Freaks, geeks, and greatness at Comic Con 2012
Full disclosure—New York Comic Con doesn’t feel like an overwhelming dog and pony show to me. It feels like home. A crowded and lively home in which brothers and sisters hang out, argue, and barter—all the while wearing their favorite superhero’s costumes. New York Comic Con (NYCC), which runs through Sunday, October 14, is a comics, anime, film, and overall pop culture convention at the Jacob Javits Convention Center, 655 West 34th Street.
Any preparations I had for taking on the con went out the window as I stepped under the massive NYCC banners. Walking through the Teenage Mutant Ninja Turtles tunnels, complete with posters of senseis and pizza, I entered the main show floor. There was almost too much to admire and buy in the booths that instead I turned my attention to the people around me.
The cosplayers were out in full force. Doctors Who, Harley Quinns, and Captains America abounded but many attendees cosplayed more obscure characters. I even came across a Lady Sybil from “Downton Abbey” rocking her signature harem pants. All fandoms were represented at NYCC—from the Fullmetal Alchemists to the Hunger Games tributes.
The Block, the alternative and “edgy” showcase within the larger con, proved to be more low-key than the claustrophobic mania of the main show floor. In the far corner of The Block, after passing by one too many superhero-themed lingerie booths for my taste, I found the ShiftyLook Freeplay Arcade. I dominated at Time Crisis and Galaga, but couldn’t really handle anything more complex than that.
But the best experience of the day came at the Legendary Comics panel when film director Guillermo del Toro graced the stage to promote his film “Pacific Rim” and its tie-in comics.
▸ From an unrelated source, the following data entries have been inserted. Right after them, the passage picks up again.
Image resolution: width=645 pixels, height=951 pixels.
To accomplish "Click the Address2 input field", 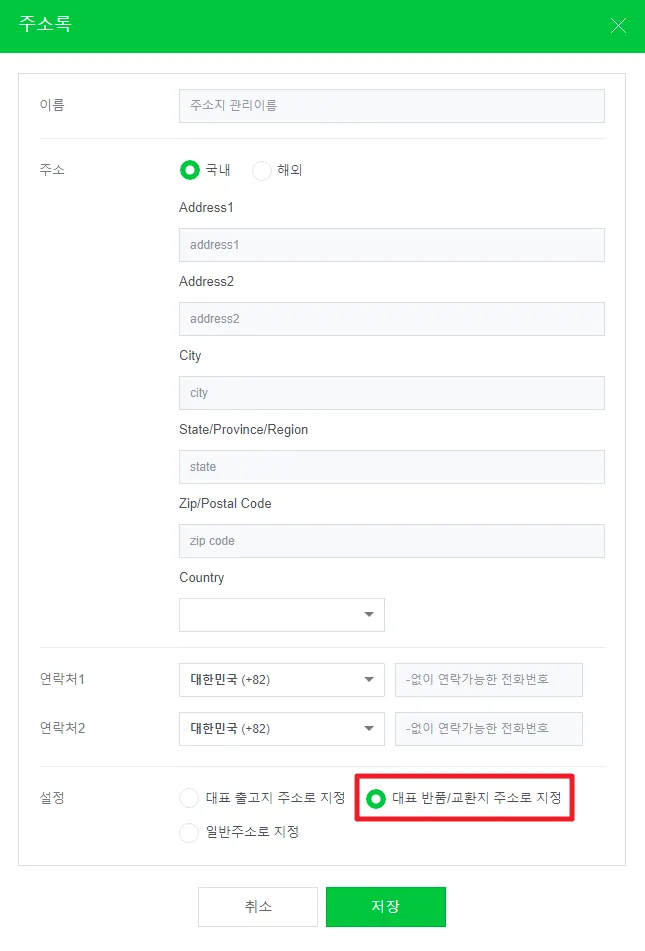I will [x=391, y=319].
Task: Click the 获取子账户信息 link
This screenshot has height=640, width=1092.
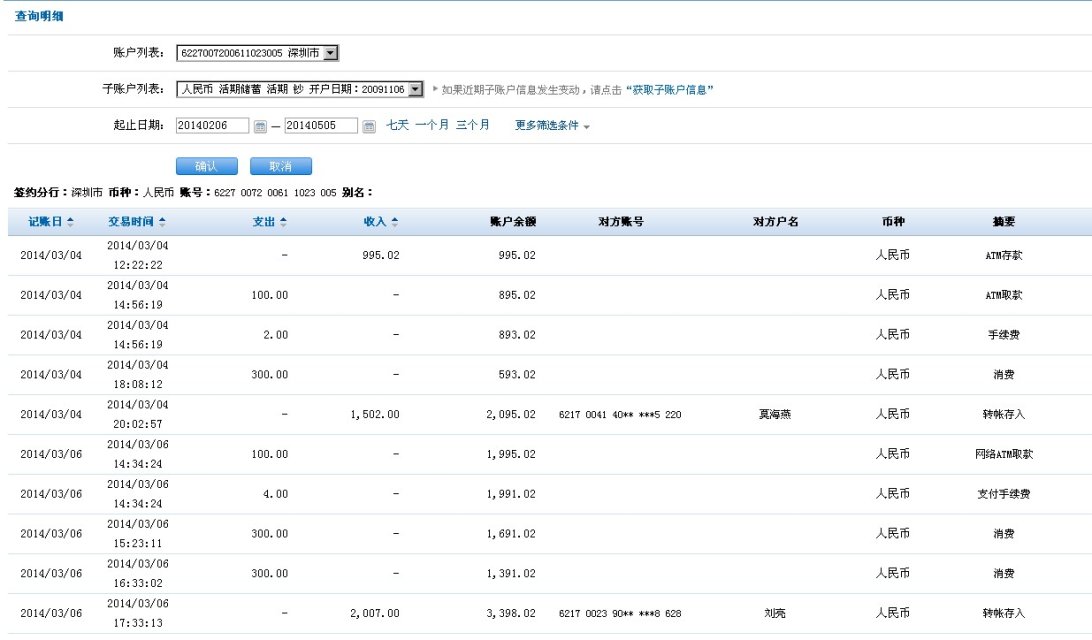Action: pyautogui.click(x=670, y=90)
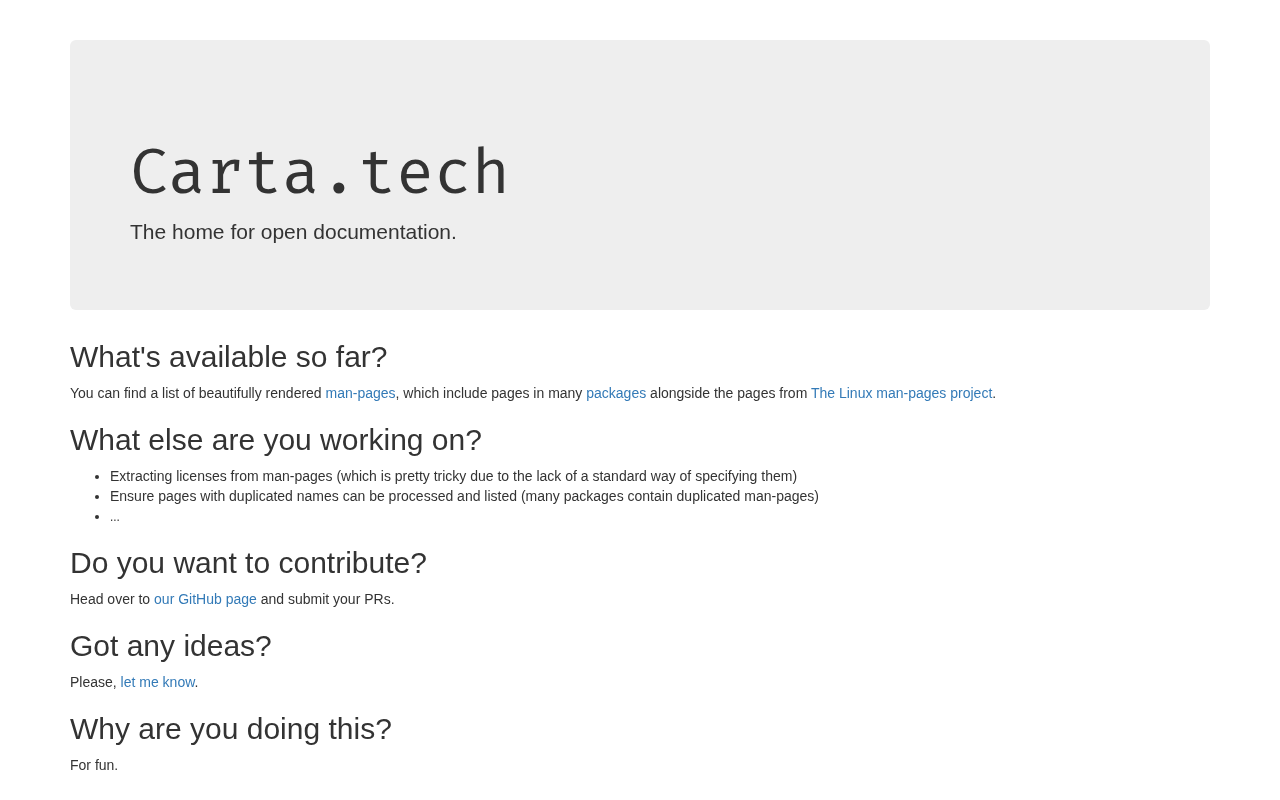Click the Carta.tech title heading
The width and height of the screenshot is (1280, 800).
320,172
Del Toro released a first-look of his sci-fi action film set to be released summer 2013. “Pacific Rim” pits giant Godzilla-esque monsters, known as kaiju, against the human-operated equally gigantic robots called Jaegars. Del Toro stressed that the film conveys the “romance” of a human resistance against a common enemy rather than “jingoistic, let’s-kick-some-ass” sentiments in other action films. And yes, it looks just as cool as it sounds.
It’s at gatherings like NYCC that I realize that this crazy stuff isn’t normally represented in everyday life. But the sheer number of passionate attendees reminds me of the vitality these fandoms contain. And normalcy is relative, anyway—especially in a place where men and women holding lightsabers and wizard staffs is considered normal.